=== AUSGEWÄHLTER AUSZUG ===
Die Musik, die wir auf den Bühnen von Konzertsälen spielen, hat zu einem überwiegenden Anteil ihre Wurzeln in Europa. Als europäische Kunstmusik ist sie tief mit der Geschichte des Kontinents verbunden. Sie scheint das Echo großer Fragen, Ideen und Fortschritte in sich zu tragen. Dies gilt in ganz besonderer Weise für Ludwig van Beethoven: Freiheit, Gleichheit, Brüderlichkeit, Demokratie, Menschenrechte, Humanismus – all diese Werte, die uns Europäer:innen als Anspruch oder Errungenschaft am Herzen liegen, scheinen die Aura des Komponisten Beethoven zu durchdringen. Und als wie schön, wie kraftvoll, der Macht gestaltender Hände sicher und auf eine bessere Zukunft gerichtet wir das alles immer wieder hineinhören können!
In diesem Konzert nehmen wir Sie mit in eine sehr gegenwärtige Begegnung mit dieser großartigen Musik und ihren vielfältigen inspirierenden und bewegenden Bedeutungsebenen. Ihre als Soundtrack für das Wertegebäude Europa erworbene Bedeutung trifft auf einen Tatsachenbericht der jüngeren europäischen Geschichte, der unsere so oft mit Beethoven beschworene Selbstwahrnehmung herausfordert: Den Text »21 Tage auf See – Bericht von den Grenzen Europas« von Clemens K. Thomas und Jochen Voit, eine Geschichte der Irrfahrt der Sea-Watch 3 im Juni 2019, als das Schiff mit 53 geretteten Schiffbrüchigen drei Wochen lang in keinen europäischen Hafen einlaufen durfte.

=== BEREITGESTELLTES MATERIAL ===
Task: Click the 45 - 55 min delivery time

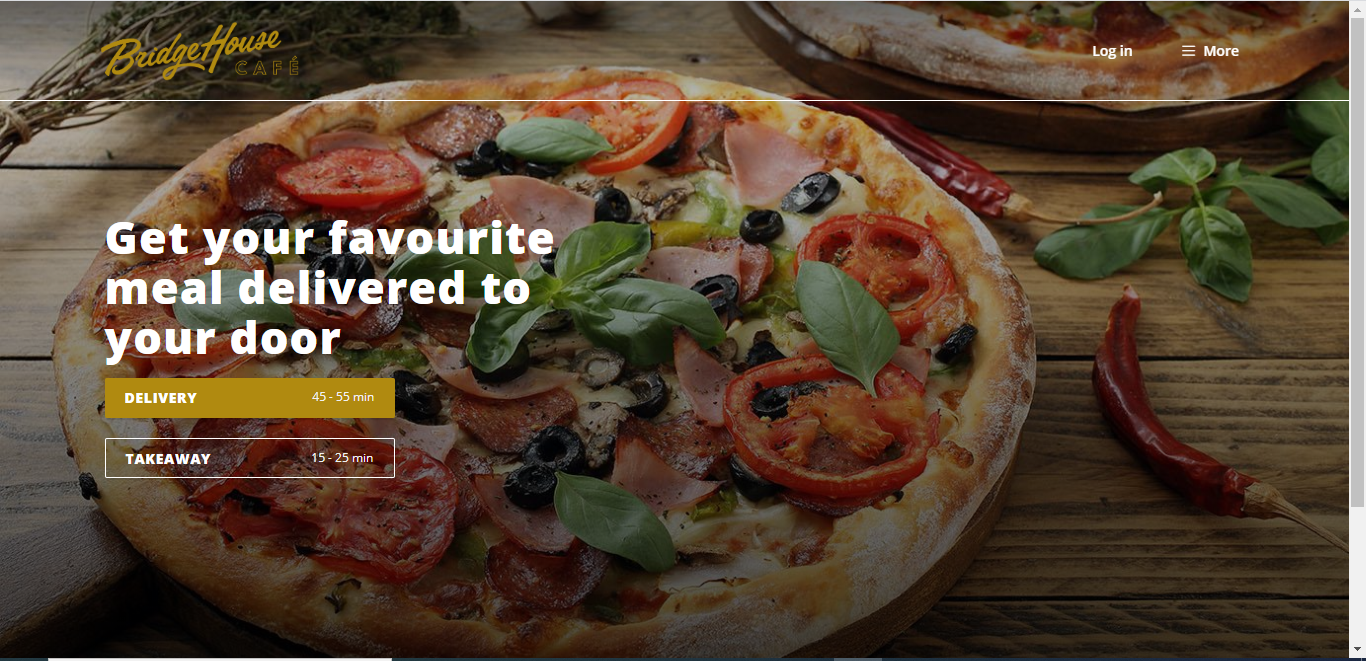Action: click(343, 397)

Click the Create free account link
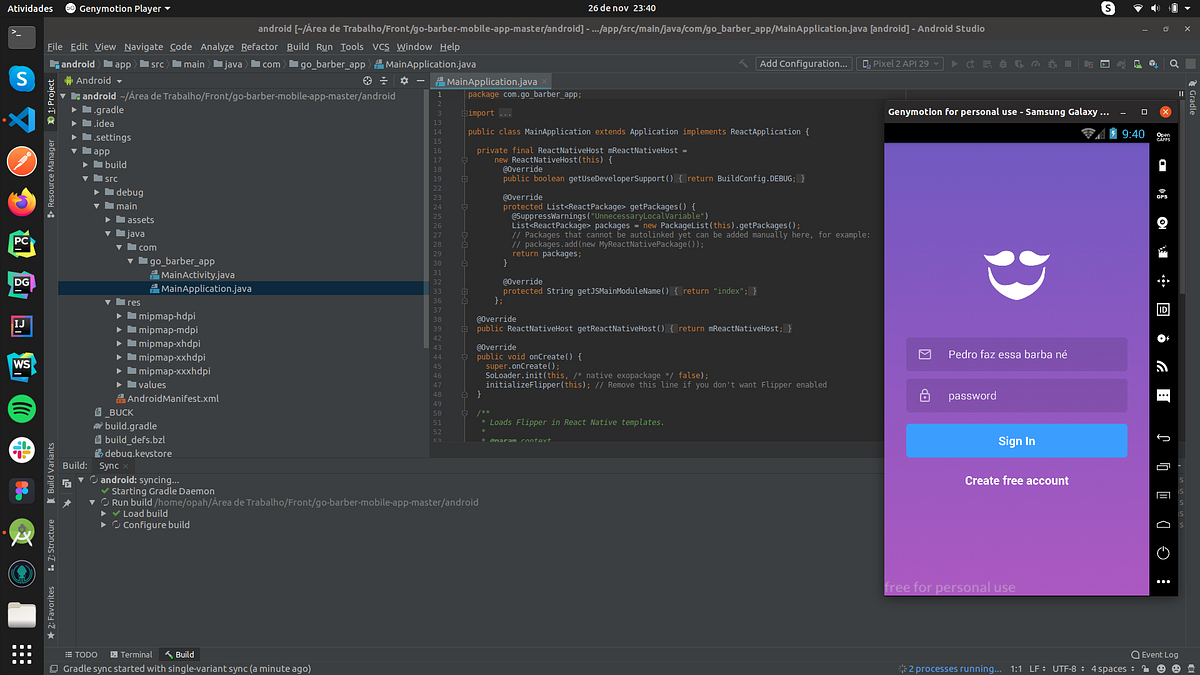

=== ZU ERLEDIGEN ===
a - Beantworte anhand des Auszugs über Beethoven und die Sea-Watch 3 diese Fragen:
(i) Wo hat die Musik von den Bühnen der Konzertsäle überwiegend ihre Wurzeln?
(ii) Wie viele gerettete Schiffbrüchige hatte die Sea-Watch 3 an Bord?
(iii) Wie lange durfte das Schiff in keinen europäischen Hafen einlaufen?
b - Stimmen die folgenden Aussagen mit dem Auszug überein? Antworte jeweils mit Ja oder Nein und zitiere die entscheidenden Worte.
(i) Unter den Werten, die die Aura Beethovens zu durchdringen scheinen, werden Menschenrechte genannt.
(ii) Die Irrfahrt der Sea-Watch 3 fand im Juni 2018 statt.
(iii) Der Bericht »21 Tage auf See« stammt von Clemens K. Thomas und Jochen Voit.

=== ANTWORTEN ===
a -
(i) In Europa.
(ii) 53.
(iii) Drei Wochen lang.

b -
(i) Ja – „Freiheit, Gleichheit, Brüderlichkeit, Demokratie, Menschenrechte, Humanismus“
(ii) Nein – „im Juni 2019“
(iii) Ja – „Den Text »21 Tage auf See – Bericht von den Grenzen Europas« von Clemens K. Thomas und Jochen Voit“